A previous version of the bill removed a Chicago property tax increase component. In a letter to the General Assembly, Mr. Quinn wrote that although he supports the pension reform bill, he remains opposed to the proposed property tax increase.
“While I am committed to the public pension reforms embodied in Senate Bill 1922, I was dismayed by the ill-advised attempt to have the Illinois General Assembly impose a property tax increase on the people of Chicago as part of this legislation,” Mr. Quinn wrote. “As the mayor and members of the Chicago City Council work to identify savings to meet their obligations under Senate Bill 1922, I urge them to rule out a property tax increase on Chicago homeowners and businesses.”
Chicago Mayor Rahm Emanuel, who praised the law, said he will work with the City Council to find alternative sources of pension funding.
“This balanced plan relies on efficiencies and savings as part of a long-term funding solution, and I intend to work with City Council in the coming months to find alternative options to replace property taxes as the source of the city's first pension payment,” said Mr. Emanuel in a news release.
We Are One Chicago, a city union coalition, alleges that the law is unconstitutional and its member unions intend to file a lawsuit, according to an e-mailed statement.
“Mayor Rahm Emanuel's pension-slashing plan, now signed by the governor, is wrong for Chicago. This is no victory for the mayor, but a huge, missed opportunity to find a truly fair, constitutional solution,” wrote the coalition.

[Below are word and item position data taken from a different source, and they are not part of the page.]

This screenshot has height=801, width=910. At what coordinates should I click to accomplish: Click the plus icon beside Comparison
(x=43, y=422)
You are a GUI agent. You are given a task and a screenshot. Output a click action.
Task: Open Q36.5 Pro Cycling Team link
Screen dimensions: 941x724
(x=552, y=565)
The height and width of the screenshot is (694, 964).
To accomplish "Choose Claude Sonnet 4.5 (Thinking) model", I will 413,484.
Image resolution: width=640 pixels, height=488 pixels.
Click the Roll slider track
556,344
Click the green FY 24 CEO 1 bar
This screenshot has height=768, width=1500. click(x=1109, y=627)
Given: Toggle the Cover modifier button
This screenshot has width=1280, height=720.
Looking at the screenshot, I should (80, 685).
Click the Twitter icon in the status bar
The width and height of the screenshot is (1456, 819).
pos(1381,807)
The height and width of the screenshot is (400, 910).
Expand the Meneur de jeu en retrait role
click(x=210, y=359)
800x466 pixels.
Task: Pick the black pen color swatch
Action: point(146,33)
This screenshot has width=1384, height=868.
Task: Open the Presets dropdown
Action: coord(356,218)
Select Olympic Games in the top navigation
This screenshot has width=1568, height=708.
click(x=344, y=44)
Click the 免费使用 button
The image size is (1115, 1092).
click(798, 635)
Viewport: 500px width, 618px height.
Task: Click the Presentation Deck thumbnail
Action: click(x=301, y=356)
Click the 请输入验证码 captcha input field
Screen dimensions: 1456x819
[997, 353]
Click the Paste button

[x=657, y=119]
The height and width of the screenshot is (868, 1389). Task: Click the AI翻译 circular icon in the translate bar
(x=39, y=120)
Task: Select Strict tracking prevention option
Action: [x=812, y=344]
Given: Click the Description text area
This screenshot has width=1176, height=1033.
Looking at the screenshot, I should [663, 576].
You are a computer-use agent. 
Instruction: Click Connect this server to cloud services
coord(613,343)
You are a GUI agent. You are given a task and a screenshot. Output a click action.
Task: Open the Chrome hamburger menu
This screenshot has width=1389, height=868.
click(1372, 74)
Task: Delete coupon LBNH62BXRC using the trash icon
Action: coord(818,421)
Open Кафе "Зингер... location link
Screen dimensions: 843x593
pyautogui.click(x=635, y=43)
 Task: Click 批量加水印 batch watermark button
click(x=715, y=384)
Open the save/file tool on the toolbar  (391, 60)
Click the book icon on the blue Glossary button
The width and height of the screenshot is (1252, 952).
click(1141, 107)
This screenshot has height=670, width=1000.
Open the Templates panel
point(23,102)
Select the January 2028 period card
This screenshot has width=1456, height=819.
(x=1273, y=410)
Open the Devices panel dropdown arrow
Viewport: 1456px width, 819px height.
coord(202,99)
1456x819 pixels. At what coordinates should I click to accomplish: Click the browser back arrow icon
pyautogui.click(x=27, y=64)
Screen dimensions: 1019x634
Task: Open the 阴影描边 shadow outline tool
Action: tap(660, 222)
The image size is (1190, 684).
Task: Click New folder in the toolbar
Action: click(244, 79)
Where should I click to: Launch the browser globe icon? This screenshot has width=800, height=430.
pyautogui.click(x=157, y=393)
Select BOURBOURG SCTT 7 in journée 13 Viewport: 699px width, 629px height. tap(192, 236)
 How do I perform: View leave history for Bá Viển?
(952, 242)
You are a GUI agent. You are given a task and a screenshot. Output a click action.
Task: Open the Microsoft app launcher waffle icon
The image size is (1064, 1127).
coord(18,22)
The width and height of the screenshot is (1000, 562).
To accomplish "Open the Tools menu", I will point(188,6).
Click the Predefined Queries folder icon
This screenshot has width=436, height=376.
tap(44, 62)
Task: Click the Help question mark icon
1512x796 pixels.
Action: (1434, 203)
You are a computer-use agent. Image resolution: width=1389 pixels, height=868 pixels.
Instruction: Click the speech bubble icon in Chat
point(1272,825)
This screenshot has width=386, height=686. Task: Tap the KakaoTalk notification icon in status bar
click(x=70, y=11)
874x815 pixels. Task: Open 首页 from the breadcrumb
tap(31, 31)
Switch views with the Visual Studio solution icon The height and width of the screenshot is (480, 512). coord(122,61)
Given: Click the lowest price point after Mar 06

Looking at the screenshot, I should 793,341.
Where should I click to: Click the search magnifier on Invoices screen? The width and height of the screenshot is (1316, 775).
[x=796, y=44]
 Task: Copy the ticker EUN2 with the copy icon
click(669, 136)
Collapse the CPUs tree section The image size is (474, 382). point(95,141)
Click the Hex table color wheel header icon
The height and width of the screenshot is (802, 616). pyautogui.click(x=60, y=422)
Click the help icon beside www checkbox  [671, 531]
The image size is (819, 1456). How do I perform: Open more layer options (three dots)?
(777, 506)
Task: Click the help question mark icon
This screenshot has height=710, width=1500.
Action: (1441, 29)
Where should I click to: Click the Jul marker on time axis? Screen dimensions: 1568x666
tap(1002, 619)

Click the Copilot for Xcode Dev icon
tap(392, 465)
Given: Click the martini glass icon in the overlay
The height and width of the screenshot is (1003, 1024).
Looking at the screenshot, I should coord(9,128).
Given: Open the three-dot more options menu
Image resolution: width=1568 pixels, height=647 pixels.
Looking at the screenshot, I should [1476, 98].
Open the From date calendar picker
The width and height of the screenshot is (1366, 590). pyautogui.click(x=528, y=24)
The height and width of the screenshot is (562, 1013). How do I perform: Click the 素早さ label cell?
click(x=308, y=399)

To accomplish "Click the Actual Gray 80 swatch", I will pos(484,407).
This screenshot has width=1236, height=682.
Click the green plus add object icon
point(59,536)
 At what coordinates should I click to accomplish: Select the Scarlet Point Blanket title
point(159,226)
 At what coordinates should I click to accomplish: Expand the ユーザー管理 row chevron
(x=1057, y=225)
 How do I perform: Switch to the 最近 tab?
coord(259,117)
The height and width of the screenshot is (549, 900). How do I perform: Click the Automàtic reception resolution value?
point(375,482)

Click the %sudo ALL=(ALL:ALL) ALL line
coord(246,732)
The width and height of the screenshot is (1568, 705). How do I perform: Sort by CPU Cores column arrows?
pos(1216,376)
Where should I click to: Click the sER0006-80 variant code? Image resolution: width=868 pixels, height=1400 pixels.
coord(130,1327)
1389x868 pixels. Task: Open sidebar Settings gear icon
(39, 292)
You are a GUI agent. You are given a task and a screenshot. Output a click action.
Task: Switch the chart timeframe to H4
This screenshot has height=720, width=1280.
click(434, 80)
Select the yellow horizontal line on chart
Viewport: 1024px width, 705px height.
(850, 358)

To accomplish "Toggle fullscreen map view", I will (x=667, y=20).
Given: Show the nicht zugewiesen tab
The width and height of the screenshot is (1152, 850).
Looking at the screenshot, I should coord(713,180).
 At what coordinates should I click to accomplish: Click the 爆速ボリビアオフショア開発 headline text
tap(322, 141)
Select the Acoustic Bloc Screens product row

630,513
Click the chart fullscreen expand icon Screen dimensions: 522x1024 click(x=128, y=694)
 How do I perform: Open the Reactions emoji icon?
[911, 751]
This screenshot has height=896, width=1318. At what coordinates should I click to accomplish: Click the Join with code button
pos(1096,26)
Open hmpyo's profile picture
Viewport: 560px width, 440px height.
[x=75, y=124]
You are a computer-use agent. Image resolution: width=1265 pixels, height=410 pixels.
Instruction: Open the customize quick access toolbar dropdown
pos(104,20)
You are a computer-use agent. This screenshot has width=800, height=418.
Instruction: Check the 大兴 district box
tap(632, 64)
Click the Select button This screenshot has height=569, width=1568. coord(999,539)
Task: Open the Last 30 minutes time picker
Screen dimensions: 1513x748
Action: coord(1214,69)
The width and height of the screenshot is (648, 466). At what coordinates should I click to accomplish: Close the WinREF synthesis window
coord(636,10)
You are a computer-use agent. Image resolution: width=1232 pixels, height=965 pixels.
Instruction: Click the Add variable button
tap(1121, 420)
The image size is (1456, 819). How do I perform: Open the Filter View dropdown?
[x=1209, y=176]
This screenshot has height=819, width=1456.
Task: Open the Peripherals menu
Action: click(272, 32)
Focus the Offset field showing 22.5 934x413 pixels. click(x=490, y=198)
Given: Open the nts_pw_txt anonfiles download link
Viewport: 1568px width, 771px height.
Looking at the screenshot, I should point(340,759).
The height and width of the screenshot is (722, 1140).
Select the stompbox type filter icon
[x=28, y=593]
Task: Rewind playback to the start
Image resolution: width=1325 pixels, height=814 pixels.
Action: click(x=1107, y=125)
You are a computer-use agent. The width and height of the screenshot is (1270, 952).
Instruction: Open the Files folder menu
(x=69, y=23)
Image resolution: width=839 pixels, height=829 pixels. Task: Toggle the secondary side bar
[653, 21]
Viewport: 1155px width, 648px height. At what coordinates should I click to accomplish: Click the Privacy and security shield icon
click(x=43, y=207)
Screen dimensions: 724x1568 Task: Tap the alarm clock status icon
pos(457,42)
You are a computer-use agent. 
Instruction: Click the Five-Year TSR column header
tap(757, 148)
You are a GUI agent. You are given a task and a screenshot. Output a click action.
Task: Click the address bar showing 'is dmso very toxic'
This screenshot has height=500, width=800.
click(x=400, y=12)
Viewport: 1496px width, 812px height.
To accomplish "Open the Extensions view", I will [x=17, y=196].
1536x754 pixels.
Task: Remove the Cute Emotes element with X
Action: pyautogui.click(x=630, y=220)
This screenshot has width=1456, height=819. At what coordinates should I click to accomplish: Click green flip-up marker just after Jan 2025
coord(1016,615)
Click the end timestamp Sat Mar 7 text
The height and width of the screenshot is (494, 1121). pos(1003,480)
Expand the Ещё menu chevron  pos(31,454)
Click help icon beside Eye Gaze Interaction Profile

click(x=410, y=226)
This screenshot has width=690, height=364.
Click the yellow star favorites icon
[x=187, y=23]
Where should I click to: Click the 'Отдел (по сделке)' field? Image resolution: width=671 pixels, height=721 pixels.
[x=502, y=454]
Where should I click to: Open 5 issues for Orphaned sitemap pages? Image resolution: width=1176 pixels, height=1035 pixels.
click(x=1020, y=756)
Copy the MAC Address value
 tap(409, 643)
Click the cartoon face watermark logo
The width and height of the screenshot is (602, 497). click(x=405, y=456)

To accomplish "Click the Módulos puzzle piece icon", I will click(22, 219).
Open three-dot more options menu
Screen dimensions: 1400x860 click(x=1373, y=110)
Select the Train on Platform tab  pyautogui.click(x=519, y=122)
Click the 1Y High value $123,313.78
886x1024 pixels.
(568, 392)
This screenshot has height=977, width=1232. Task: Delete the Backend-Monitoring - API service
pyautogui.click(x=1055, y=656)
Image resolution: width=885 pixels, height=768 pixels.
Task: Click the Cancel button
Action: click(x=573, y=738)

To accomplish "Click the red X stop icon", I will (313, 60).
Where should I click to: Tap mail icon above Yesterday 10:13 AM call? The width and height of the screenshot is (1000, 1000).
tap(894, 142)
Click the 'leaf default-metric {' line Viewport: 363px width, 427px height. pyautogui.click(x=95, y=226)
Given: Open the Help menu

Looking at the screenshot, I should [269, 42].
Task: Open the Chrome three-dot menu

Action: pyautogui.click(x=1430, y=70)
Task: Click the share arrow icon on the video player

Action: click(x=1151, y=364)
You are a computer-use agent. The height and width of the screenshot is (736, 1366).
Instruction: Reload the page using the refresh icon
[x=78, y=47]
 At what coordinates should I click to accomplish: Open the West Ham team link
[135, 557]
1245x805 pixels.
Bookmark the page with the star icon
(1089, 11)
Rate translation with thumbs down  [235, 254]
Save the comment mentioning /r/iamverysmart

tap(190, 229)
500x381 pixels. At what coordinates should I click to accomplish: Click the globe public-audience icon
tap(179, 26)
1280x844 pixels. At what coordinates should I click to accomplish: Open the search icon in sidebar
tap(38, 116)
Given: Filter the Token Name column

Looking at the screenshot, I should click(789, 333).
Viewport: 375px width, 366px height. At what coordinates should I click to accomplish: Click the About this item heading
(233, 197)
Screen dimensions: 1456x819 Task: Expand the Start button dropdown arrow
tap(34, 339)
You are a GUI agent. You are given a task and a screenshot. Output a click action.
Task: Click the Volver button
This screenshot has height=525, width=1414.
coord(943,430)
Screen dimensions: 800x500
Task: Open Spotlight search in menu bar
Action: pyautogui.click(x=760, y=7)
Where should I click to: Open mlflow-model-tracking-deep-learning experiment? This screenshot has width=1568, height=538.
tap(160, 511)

Under the law, the city's contribution to the two pension funds will increase by a fixed amount each year until 2020, when the city would have to put in the amount required by actuaries to have 90% funding for both plans.
The laborers plan is 58% funded, and the municipal plan is 38% funded.
Additionally, workers participating in the two plans will see their contributions rise 0.5% each of the next five years to 11% of pay from the current 8.5%.